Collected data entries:
-=-=-
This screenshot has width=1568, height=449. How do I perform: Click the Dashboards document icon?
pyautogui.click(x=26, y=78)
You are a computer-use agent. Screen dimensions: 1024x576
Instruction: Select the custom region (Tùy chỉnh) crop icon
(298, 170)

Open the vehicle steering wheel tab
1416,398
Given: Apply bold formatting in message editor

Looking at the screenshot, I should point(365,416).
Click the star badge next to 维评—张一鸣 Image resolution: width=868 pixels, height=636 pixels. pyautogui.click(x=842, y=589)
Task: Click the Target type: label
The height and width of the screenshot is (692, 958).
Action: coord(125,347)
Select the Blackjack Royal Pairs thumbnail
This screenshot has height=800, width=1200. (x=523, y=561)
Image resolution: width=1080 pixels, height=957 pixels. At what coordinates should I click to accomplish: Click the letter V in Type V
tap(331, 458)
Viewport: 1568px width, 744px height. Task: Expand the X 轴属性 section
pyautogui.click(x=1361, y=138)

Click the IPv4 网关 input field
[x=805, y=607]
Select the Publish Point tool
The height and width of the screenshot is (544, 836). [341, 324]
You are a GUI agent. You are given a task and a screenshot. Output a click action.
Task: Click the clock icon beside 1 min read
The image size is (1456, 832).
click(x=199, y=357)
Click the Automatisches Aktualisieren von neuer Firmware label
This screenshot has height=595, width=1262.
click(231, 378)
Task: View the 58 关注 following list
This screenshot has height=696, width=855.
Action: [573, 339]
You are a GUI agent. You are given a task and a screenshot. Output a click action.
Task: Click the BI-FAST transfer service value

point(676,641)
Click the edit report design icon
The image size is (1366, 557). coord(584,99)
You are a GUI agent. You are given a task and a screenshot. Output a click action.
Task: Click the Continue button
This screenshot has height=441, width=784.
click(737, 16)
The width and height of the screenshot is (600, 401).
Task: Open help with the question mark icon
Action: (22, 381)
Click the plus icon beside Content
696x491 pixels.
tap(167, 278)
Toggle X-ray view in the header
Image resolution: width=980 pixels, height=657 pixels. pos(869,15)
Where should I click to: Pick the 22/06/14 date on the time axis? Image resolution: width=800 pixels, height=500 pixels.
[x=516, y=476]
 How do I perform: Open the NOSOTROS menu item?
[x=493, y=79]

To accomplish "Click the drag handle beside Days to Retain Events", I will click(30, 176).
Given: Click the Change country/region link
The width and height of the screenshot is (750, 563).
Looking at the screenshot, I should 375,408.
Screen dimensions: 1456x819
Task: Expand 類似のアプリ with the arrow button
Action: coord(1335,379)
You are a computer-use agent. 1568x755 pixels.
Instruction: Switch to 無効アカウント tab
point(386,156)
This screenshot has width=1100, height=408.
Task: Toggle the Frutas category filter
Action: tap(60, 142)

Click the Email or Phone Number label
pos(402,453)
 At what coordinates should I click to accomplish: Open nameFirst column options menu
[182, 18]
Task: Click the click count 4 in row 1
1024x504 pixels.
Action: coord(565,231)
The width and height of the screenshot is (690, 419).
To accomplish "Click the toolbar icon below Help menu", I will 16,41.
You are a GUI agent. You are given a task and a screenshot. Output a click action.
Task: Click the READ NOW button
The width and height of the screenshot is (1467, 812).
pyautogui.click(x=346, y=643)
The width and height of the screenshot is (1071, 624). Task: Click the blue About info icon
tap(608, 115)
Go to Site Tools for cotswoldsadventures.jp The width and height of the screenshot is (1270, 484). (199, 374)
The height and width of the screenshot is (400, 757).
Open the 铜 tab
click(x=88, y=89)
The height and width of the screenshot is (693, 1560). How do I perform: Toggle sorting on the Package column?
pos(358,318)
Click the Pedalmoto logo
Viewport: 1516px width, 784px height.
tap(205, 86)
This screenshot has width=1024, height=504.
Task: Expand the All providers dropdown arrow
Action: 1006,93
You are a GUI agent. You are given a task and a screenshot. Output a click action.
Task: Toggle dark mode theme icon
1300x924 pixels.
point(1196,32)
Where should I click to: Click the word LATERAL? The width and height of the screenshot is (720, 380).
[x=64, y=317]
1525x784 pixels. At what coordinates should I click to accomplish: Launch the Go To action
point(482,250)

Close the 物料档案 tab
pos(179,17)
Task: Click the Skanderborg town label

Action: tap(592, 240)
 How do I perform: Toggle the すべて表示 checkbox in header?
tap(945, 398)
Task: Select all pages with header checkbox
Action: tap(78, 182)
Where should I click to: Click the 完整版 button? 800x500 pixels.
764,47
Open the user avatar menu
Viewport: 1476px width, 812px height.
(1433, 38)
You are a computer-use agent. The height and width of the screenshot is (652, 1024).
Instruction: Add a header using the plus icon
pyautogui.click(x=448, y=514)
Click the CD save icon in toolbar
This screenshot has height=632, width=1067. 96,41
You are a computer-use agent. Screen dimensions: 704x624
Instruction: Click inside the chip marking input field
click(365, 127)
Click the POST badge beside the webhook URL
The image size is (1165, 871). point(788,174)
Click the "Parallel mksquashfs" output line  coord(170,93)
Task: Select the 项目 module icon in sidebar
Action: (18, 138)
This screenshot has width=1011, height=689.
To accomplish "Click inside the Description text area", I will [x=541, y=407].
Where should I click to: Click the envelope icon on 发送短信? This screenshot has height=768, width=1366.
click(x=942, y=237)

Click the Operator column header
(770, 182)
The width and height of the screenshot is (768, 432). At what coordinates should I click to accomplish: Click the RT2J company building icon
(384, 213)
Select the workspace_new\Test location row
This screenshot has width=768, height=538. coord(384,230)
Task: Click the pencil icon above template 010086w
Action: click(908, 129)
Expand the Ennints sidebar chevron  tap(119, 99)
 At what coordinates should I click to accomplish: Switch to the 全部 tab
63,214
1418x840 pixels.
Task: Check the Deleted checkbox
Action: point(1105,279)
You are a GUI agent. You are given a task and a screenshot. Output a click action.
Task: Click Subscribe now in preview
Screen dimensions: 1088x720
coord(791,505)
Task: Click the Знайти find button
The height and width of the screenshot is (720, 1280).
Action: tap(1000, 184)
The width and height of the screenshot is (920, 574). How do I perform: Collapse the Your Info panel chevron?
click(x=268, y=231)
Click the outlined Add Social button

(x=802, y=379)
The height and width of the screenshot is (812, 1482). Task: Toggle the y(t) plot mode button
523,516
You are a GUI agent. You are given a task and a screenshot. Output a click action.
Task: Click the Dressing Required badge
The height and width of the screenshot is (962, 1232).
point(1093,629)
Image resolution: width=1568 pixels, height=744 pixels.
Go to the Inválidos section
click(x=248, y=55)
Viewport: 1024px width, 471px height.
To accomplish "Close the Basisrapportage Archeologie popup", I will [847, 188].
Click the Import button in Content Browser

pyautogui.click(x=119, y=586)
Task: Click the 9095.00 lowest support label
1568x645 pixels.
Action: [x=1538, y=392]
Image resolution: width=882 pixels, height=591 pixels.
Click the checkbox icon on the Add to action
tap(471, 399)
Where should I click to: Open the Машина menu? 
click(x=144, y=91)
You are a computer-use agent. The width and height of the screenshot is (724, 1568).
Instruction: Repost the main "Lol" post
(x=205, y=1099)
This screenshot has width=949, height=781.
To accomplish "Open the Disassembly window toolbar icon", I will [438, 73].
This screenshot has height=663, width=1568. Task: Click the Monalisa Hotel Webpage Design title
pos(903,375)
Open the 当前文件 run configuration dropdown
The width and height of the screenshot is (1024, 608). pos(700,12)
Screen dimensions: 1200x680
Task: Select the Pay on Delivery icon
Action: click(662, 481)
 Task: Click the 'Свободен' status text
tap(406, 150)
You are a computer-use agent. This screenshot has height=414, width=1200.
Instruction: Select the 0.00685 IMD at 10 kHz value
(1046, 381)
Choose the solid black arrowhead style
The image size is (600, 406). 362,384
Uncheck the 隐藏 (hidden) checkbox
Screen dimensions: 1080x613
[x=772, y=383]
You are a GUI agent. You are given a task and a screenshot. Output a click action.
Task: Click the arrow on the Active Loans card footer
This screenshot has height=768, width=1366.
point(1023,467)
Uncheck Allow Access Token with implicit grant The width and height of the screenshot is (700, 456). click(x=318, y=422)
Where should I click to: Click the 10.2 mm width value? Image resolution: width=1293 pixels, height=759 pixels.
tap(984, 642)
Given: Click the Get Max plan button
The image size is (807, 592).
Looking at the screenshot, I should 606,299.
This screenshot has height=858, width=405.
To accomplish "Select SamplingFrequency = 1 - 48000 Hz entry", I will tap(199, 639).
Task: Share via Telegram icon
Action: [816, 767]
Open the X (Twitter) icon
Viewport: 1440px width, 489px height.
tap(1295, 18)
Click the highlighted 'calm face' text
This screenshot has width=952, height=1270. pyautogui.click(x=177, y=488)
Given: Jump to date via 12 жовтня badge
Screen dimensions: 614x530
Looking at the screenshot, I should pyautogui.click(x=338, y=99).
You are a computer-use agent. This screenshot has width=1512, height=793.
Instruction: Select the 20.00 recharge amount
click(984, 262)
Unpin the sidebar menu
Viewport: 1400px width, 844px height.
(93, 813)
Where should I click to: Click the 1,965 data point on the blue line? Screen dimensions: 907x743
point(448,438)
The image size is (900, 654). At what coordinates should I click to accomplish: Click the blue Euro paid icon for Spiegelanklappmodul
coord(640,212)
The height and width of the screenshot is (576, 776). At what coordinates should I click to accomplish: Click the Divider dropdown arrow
-=-=-
Every line in the records above with "computer" in it adds one to the count; give that count and nothing else.

7